## To be done:
• A. In the forum post below about training a CNN with multi-head attention, what validation accuracy is reported for epoch 1?
• B. For each statement, say whether it agrees with the forum post below, answering yes or no and quoting the deciding words: (i) The poster added two multi-head attention layers to the model. (ii) The warning reports 3 mismatched elements out of 320. (iii) The key, query, value projection layer is created with a bias.
• C. From the forum post below, copy out the passage that begins at the words "Sashika_Himali · August" and stops after "3 / 320 (0.9%)".

## Excerpted text:
──────
How to train a pretrained CNN model that includes multi-head attention layers

Sashika_Himali · August 9, 2023, 10:15am

I trained an Efficienetb0 Model by adding two multi-head attention layers. But when I training the model I get the following warning.How Do I fix this warning and Improve the training accuracy?

Epoch: 1 | train_loss: 2.0100 | train_acc: 0.2708 | validation_loss: 1.7110 | validation_acc: 0.4147
/usr/local/lib/python3.10/dist-packages/torch/jit/_trace.py:1084: TracerWarning: Output nr 1. of the traced function does not match the corresponding output of the Python function. Detailed error:
Tensor-likes are not close!

Mismatched elements: 3 / 320 (0.9%)
Greatest absolute difference: 0.00018024444580078125 at index (21, 2) (up to 1e-05 allowed)
Greatest relative difference: 7.841616138727894e-05 at index (20, 9) (up to 1e-05 allowed)
  _check_trace(

This is the structure of the model.

![12365|690x388](upload://xLoMu9MfAu1tt4iWwk95mBk9gUa.png)
If you can't see the model structure follow this [https://stackoverflow.com/questions/76865430/pretrained-cnn-model-training-with-multi-head-attention] 


This is my attention layer. 

class MultiHeadAttention(nn.Module):
    def __init__(self, input_dim, num_heads):
        super().__init__()
        self.input_dim=input_dim
        self.num_heads = num_heads
        self.head_dim = input_dim // num_heads


        #print("input dimention", input_dim)
        #print("head dimention", self.head_dim)

        # key, query, value projections for all heads, but in a batch
        self.c_attn = nn.Linear(input_dim, 3 * input_dim, bias=False)
──────
## Data segment:

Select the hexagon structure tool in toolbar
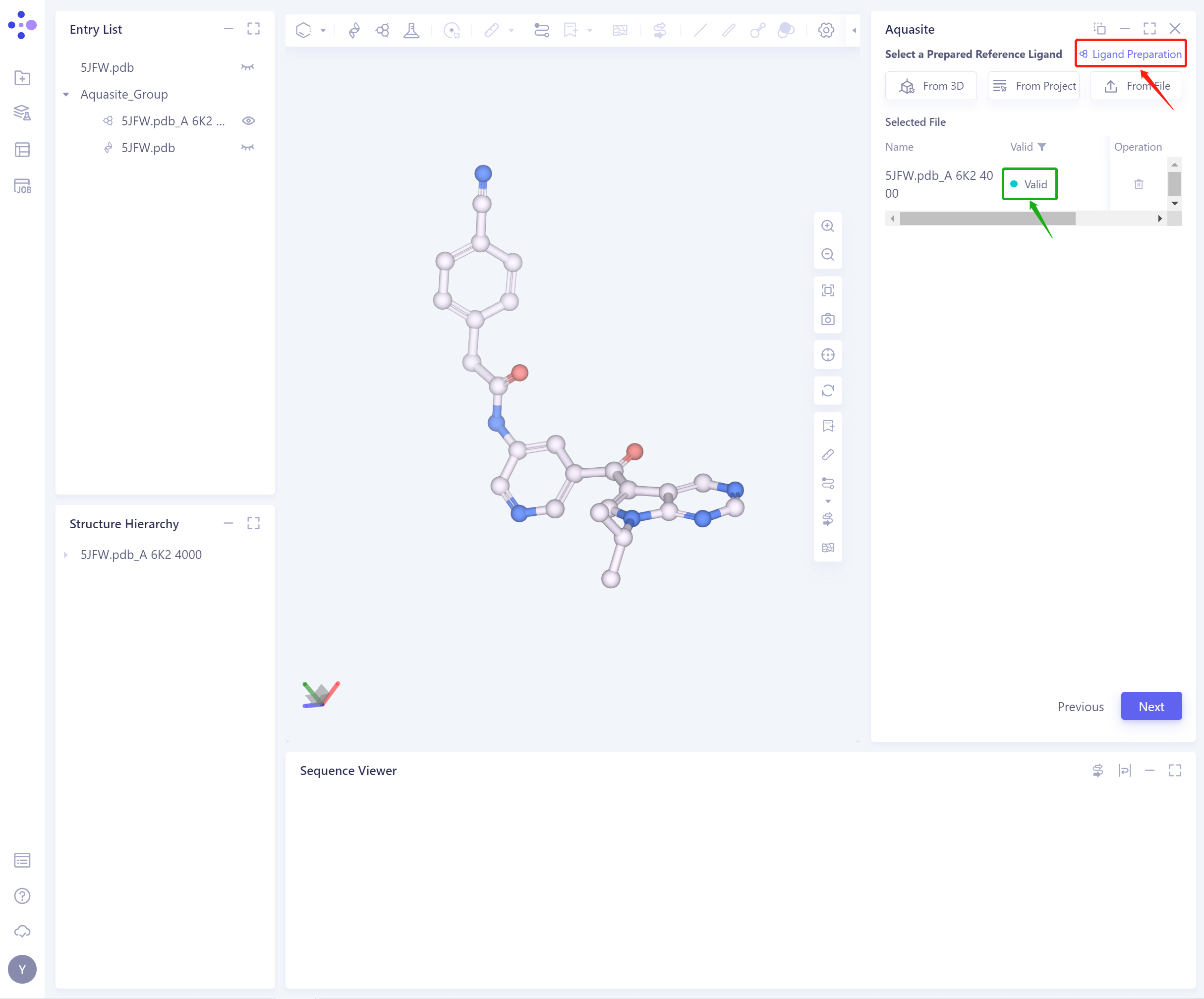[304, 30]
──────
## Solved tasks:
• A. 0.4147

• B.
(i) Yes: "adding two multi-head attention layers"
(ii) Yes: "Mismatched elements: 3 / 320 (0.9%)"
(iii) No: "bias=False"

• C.
Sashika_Himali · August 9, 2023, 10:15am

I trained an Efficienetb0 Model by adding two multi-head attention layers. But when I training the model I get the following warning.How Do I fix this warning and Improve the training accuracy?

Epoch: 1 | train_loss: 2.0100 | train_acc: 0.2708 | validation_loss: 1.7110 | validation_acc: 0.4147
/usr/local/lib/python3.10/dist-packages/torch/jit/_trace.py:1084: TracerWarning: Output nr 1. of the traced function does not match the corresponding output of the Python function. Detailed error:
Tensor-likes are not close!

Mismatched elements: 3 / 320 (0.9%)